Task to complete. Continue the passage below on exploring raw data in SADA, beginning after its final sentence.

Extract to read.
Data Exploration
Often an early step in any investigation is an exploration of the raw data values. SADA provides many tools that allow
you to visualize your data, perform data screens,
spatially aggregate data, calculate basic statistics, perform hypothesis tests, query
by date, and so forth.
The following catalog some standard tools.
Data Query
You have a great deal of control over how your raw data is processed.
SADA has means to query by date, to deal with nondetected
values, and to deal with duplicate data values. Spatially linked tabular queries are also possible.
Data Screens
A data screen essentially compares sampled data values against a threshold or screening limit.
Screening limits are typically
contaminant specific. SADA allows you to access threshold limits in three different ways:
import your own screening limits, access a database of
ecological benchmarks (shipped with SADA),
or utilize the comprehensive
human health model (includes toxicological and scenario parameter databases shipped with SADA). SADA also permits you to specify depth specific screening values. This can be useful as acceptable limits may
actually vary as a function of depth below the surface.

Stored data.
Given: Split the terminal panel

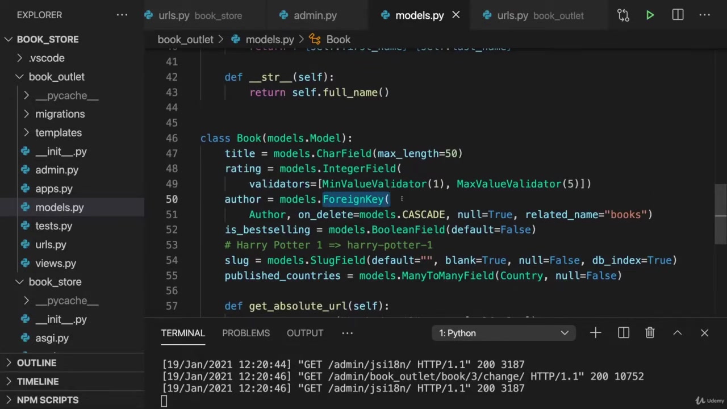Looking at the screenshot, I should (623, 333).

---

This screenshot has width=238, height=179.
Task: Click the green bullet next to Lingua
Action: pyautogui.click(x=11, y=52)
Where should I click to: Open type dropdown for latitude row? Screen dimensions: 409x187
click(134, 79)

Written response.
Data screens can be carried out spatially or with a more traditional tabular output. In the tabular output, each contaminant
essentially receives a "Yes" if any value exceeds the criteria. Multiple contaminants can be screened at once. In a spatial screen, individual sample points are highlighted
with exceedance boxes to show where the exceedances occur. This is a very easy and very powerful way to
quickly visualize the location and pattern of elevated values.
Data Ratios/Sum of Fractions
Ratio values serve a similar role to data screens and can be conducted tabularly or spatially. In a ratio calculation, the representative concentration is divided
by the screening or decision criteria. Values greater than one indicate an exceedance. Ratio values provide more
information than a simple screen as the value of the ratio can indicate the severity of the exceedance.
Sum of fraction maps sum up the ratio values over each contaminant in the tabular format and at each sample location for
the spatial map format. Sum of fractions are often used in radiological assessments where summing ratios does
have a physical and real meaning. Sums greater than one indicate that contaminants, taken together, are exceeding
a collective criteria.
Histograms/Cumulative Distribution Plots
Histograms and CDF plots are good ways to see the distribution of your data set. These plots aid in model selection,
the identification of outliers, and so forth.
Summary Statistics
Summary statistics for the entire data set or a subset of the data can be extracted.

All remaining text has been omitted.